Given records:

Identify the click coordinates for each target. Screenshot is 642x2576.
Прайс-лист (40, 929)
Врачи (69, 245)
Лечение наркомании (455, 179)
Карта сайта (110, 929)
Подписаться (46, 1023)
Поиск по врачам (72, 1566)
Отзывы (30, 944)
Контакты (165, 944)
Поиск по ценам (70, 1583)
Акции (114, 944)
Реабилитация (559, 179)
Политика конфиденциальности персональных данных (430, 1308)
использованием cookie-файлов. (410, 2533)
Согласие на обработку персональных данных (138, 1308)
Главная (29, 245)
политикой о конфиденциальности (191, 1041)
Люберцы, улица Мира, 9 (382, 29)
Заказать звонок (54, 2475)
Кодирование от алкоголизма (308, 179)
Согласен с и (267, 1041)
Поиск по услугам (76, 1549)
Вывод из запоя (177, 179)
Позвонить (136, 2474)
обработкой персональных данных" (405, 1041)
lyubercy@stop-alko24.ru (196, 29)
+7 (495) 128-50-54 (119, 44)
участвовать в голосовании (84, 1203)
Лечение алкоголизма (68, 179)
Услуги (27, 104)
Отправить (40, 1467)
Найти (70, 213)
...
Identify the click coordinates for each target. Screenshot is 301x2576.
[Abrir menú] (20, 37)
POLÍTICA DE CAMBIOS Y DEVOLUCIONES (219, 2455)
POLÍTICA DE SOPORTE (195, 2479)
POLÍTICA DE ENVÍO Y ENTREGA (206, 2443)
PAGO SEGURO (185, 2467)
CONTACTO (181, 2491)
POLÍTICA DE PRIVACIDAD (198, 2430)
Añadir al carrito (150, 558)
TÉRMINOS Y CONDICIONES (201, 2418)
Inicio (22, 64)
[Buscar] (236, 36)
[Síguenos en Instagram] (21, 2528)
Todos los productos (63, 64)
---
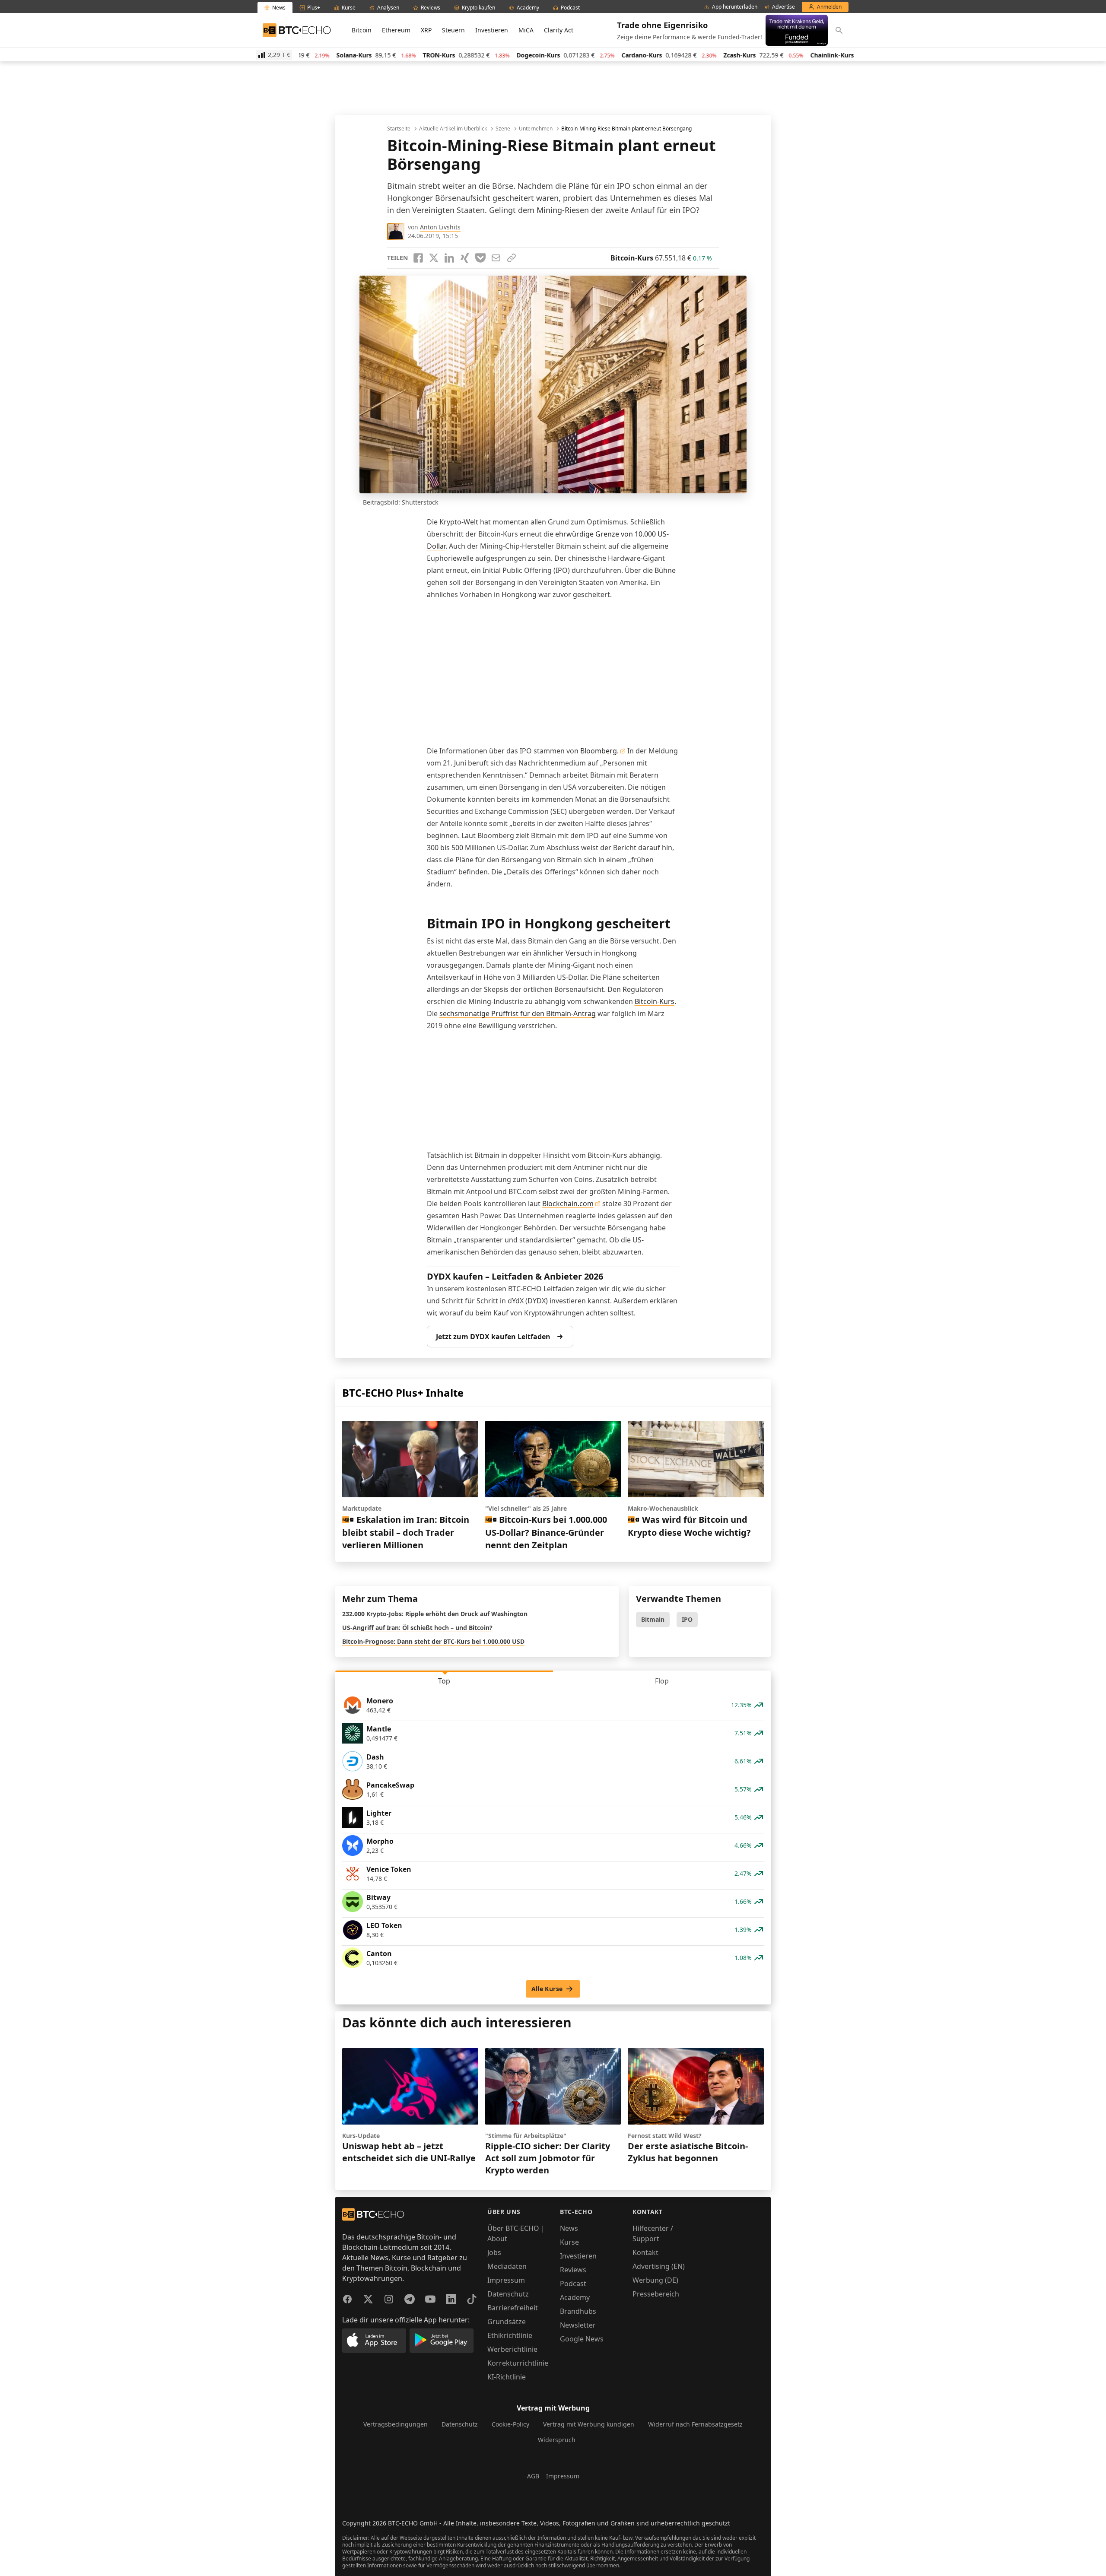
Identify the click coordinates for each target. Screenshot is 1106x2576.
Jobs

What the task asks:
Could you transcribe the entries above word for word, from the line with "Screenshot is 642x2576." down to the line with "Найти (70, 213)", keeping both?

Task solution:
Identify the click coordinates for each target. Screenshot is 642x2576.
Прайс-лист (40, 929)
Врачи (69, 245)
Лечение наркомании (455, 179)
Карта сайта (110, 929)
Подписаться (46, 1023)
Поиск по врачам (72, 1566)
Отзывы (30, 944)
Контакты (165, 944)
Поиск по ценам (70, 1583)
Акции (114, 944)
Реабилитация (559, 179)
Политика конфиденциальности персональных данных (430, 1308)
использованием cookie-файлов. (410, 2533)
Согласие на обработку персональных данных (138, 1308)
Главная (29, 245)
политикой о конфиденциальности (191, 1041)
Люберцы, улица Мира, 9 (382, 29)
Заказать звонок (54, 2475)
Кодирование от алкоголизма (308, 179)
Согласен с и (267, 1041)
Поиск по услугам (76, 1549)
Вывод из запоя (177, 179)
Позвонить (136, 2474)
обработкой персональных данных" (405, 1041)
lyubercy@stop-alko24.ru (196, 29)
+7 (495) 128-50-54 (119, 44)
участвовать в голосовании (84, 1203)
Лечение алкоголизма (68, 179)
Услуги (27, 104)
Отправить (40, 1467)
Найти (70, 213)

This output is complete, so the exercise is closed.